Escribo aquí sentado sobre el desecho espigón que apunta al sur. A mis pies se estrella el mar salpicándome de vez en cuando. A mi espalda, del otro lado del espigón sobre el que me encuentro, estalla el empuje del mar con más fuerza, barriendo con el agua la superficie, por cuya razón estoy atento a no mojarme.
Escribo vuelto hacia poniente. A mi izquierda la extensión azulada hasta la otra orilla lejana, invisible.

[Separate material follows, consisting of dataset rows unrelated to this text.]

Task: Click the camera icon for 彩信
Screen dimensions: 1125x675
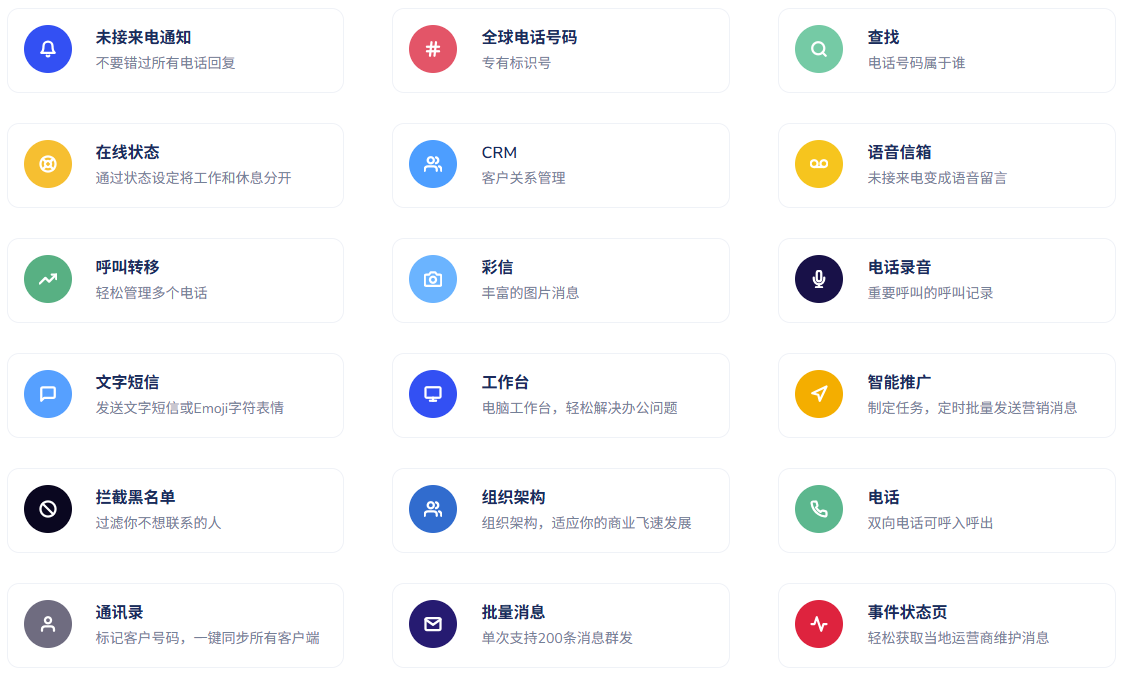Action: tap(433, 279)
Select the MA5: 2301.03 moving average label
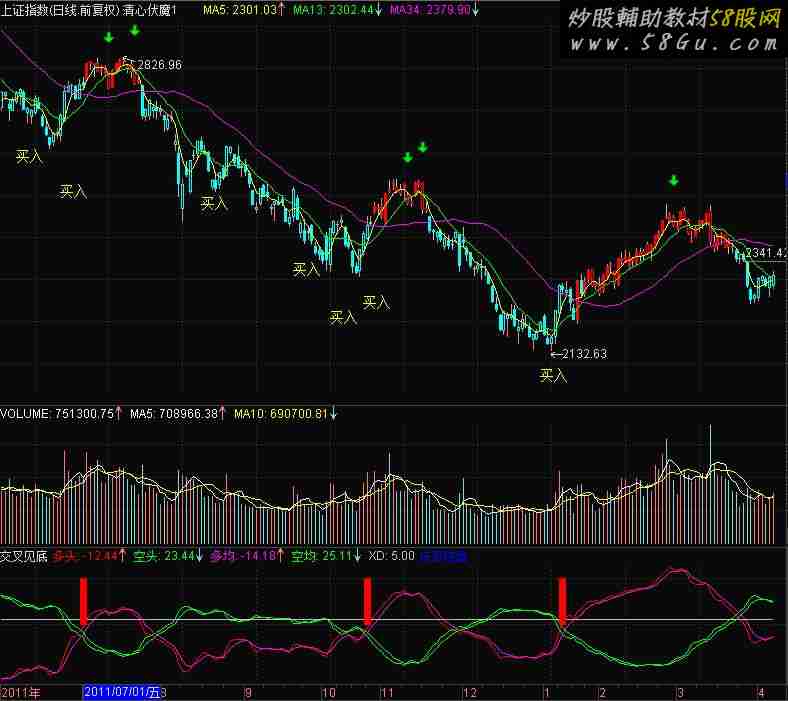The width and height of the screenshot is (788, 701). tap(240, 9)
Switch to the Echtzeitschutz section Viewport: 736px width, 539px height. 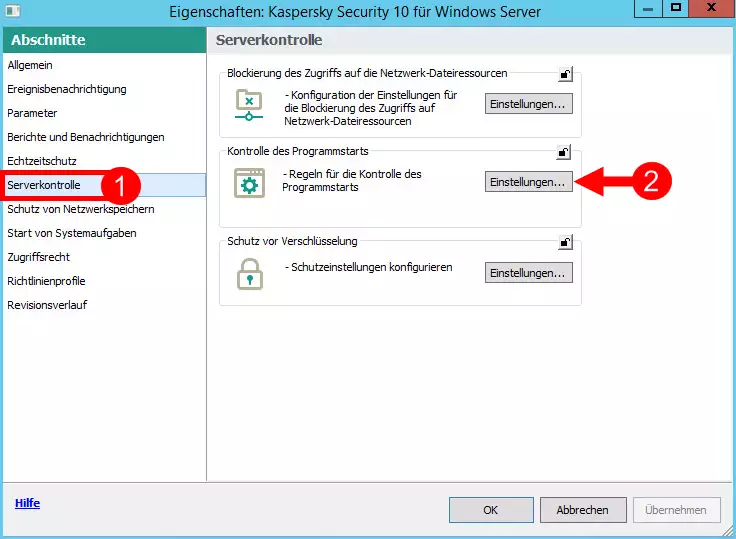(41, 161)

A mi derecha la cordillera que hunde sus pies en el mar, permanece muda.
Este mar por el que navegan nuestras esperanzas, estas montañas a cuyo pie nos asentamos y que nombramos con palabras heredadas no son sino ilusión, ¡vana ilusión!
Ni el mar es nuestro, ni las montañas lo son.
Ni el mar de los Jonios, ni el de Tyrrenoi, ni el que orgullosamente llamaron «nuestro» los romanos, fue nunca de nadie, ni estas montañas de mi derecha.
¡Qué afán nos guía para justificar el expolio de las entrañas de la tierra y del seno de los mares!
La tierra en realidad no es de nadie. Pasaremos y ella seguirá.
El mar no es de nadie, pero a veces es dulce, y se deja surcar y atravesar de parte a parte.
Cuando advirtió que los hombres lo habían cruzado poniendo nombres a sus orillas, ya fue demasiado tarde.
Pero no os preocupéis, el mar no es de nadie, la tierra tampoco.